• [Problème à résoudre]
Répondez à ces questions d'après l'extrait sur Current AI.
(a) En quel mois et quelle année Current AI a-t-il été fondé ?
(b) Quel montant le gouvernement français a-t-il promis pour l'amorçage ?
(c) Dans combien de langues indiennes Suno Sutra exécute-t-il de l'IA ?

Alors que l’IA de pointe se concentre au sein d’une poignée de laboratoires bien financés, un nonprofit tente de construire une alternative publique. Le 19 juillet, TechCrunch a détaillé comment Current AI, une organisation basée à Paris, s’efforce de construire ce qu’elle appelle un « World Wide Web of AI » — une infrastructure libre et ouverte pour que les langues et cultures marginalisées ne soient pas exclues des systèmes construits par OpenAI, Google et Anthropic.

Qui est derrière le projet

Current AI a été fondé en février 2025 par Martin Tisne et est désormais dirigé par sa CEO, Ayah Bdeir, ancienne responsable de la stratégie IA de Mozilla et fondatrice de la startup électronique littleBits. Son argument est que l’IA devient une infrastructure fondamentale — et que la laisser entièrement aux fournisseurs propriétaires répète les erreurs d’un internet fermé.

L’argent

L’initiative est inhabituellement bien dotée pour un nonprofit : environ 400 millions de dollars engagés, avec à sa base une promesse d’amorçage de 100 millions de dollars du gouvernement français. Parmi les autres soutiens figurent la Ford Foundation, la MacArthur Foundation, Google DeepMind et Salesforce — un mélange d’argent public, philanthropique et d’entreprise.

Ce qui a déjà été livré

Current AI produit déjà des réalisations concrètes. Alpha Chat, un chatbot open source, a été assemblé en sept semaines par une coalition de 10 organisations comprenant Hugging Face, Mozilla et le MIT Media Lab, puis lancé lors du sommet AI for Good à Genève. Suno Sutra est un appareil hors ligne de poche qui exécute de l’IA dans 22 langues indiennes, construit avec la division Bhashini du gouvernement indien. Le groupe a récemment alloué 3,2 millions de dollars de subventions à quatre organisations.

Le pari

Le pari est qu’une IA d’intérêt public peut être construite assez vite et à un coût suffisamment bas pour compter aux côtés des systèmes commerciaux. Le travail sur les langues et sur l’appareil hors ligne cible précisément les utilisateurs que le marché dessert mal — et teste si « ouvert et public » peut être plus qu’un slogan face à des acteurs qui dépensent des dizaines de milliards.

(Éléments issus d'une source de données)
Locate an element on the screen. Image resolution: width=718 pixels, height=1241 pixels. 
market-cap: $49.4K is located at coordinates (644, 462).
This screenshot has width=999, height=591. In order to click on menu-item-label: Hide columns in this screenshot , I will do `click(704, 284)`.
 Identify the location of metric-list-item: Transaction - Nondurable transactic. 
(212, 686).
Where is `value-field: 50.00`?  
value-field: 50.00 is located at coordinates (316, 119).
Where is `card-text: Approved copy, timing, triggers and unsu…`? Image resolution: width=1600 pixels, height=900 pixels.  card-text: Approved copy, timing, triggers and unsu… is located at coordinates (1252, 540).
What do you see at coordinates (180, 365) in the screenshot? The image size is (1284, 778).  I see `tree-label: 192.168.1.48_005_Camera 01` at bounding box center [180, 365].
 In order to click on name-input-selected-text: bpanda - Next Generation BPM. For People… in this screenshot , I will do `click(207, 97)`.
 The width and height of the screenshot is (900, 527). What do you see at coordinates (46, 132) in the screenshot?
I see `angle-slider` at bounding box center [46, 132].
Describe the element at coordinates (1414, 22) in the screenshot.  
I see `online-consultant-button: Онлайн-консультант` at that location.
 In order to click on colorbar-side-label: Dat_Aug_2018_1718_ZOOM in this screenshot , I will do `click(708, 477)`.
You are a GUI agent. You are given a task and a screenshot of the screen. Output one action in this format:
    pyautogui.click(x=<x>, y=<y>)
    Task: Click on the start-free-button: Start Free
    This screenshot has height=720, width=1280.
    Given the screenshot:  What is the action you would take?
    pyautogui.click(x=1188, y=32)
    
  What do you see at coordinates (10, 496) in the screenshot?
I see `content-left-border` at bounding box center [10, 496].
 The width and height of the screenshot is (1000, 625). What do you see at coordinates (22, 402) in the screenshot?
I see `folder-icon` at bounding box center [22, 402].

• [Réponse]
(a) En février 2025.
(b) 100 millions de dollars.
(c) Dans 22 langues indiennes.